Once base sprayed black I started the painting process. My previous mechanicum automata has been a solid green with just the pistons picked out in metal, but as this model is so much larger and has so much detail I needed to break it up a bit and use some different colours. For my titans and knights I have recently been doing this by painting the substructure in a pale green/yellow and then adding the dark green armour plates on top (giving them a negative look in low light) which I think go well together with their ghost name. But, since the other automata does not have "ghost" look I thought that I would try something that would not stick out as much compared to the other models. 


I have previously played around with heavily rusted metal for my Knight "Entropy" and for my fledgling Necron force. This gives them a brown/golden look and I think this could tie in nicely with the "dark green" as it has a very strong brown tone. So I decided to try making a rusted subframe with my usual green armour.


The way I paint the rusted metal is quite fast, the first step only took about an hour. This consists of base painting the parts black (over the spray as it does not take drybrushing well), den adding patches of brown and two tones of orange to the model. This is just slapped on and is very quick. Once dry I drybrush the model with cupper and three tones of white metal. This gives the model a rusted look and could probably be used for rank and file to some medium table top standard. But I could not leave it at that so I washed everting black and then I went in with a detailed brush and some watered down browns and oranges, applying this more carefully to the model in areas where rust would appear. The watered down colours will work as washes and go into recesses and into coroners etc without having to actually paint in all the details. Adding the second layer also give more depth the colours as well as a better blend and smoothness to the layers. Then it was a repeat of the drybrush. Sadly the photo of this stage is not very good as the now much brighter metals (two passes of drybrushing) cause some sort of problem with the camera ship and how it records the other colours.

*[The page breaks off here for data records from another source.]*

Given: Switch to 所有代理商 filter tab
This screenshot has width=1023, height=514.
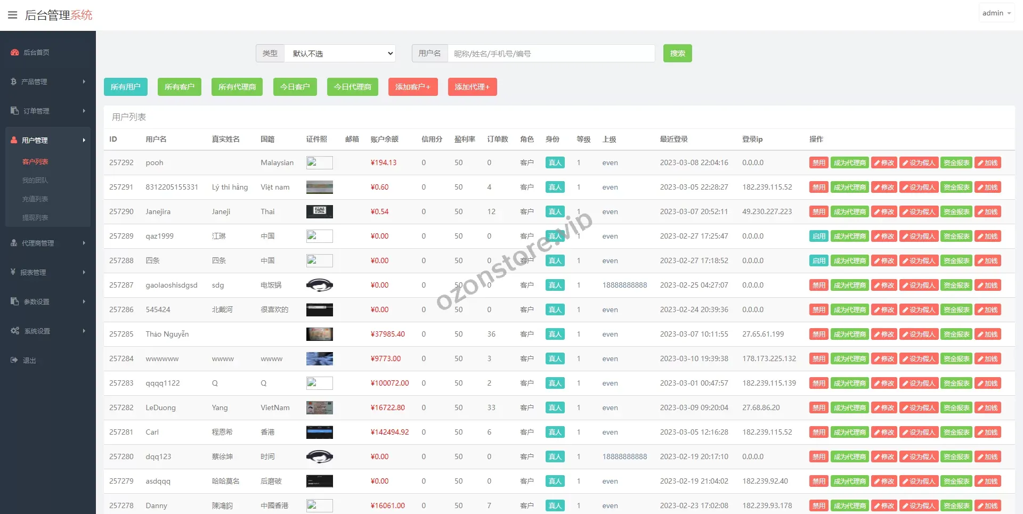Looking at the screenshot, I should coord(237,87).
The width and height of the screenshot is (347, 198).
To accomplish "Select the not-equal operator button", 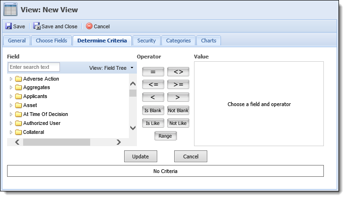I will tap(178, 72).
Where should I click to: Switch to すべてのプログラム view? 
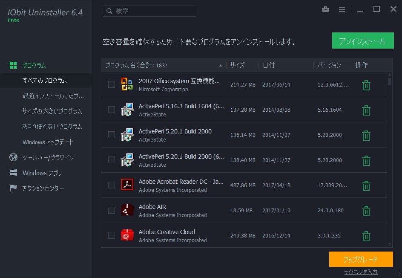[x=46, y=80]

Once the subframe was done it was on to the panels, and now I remembered how painful it is to paint Forgeworld models compared to the modern plastics. As the torso, legs etc are cast as singel pieces, I can not paint the armour separately as I normally do for my knights (or any other smaller parts which makes it very fiddley to get to all the parts and places). So I hope that I do not spill over onto the already painted parts with the green. After base painting the armour panels green they where washed with brown ink and drybrushed with three tones of green. After the drybrushing the parts are rinsed under a water tap at full pressure to wash away any lose paint dust. This prevents icing in my experience, which is a serious problem considering the many layers of drybrushing I use.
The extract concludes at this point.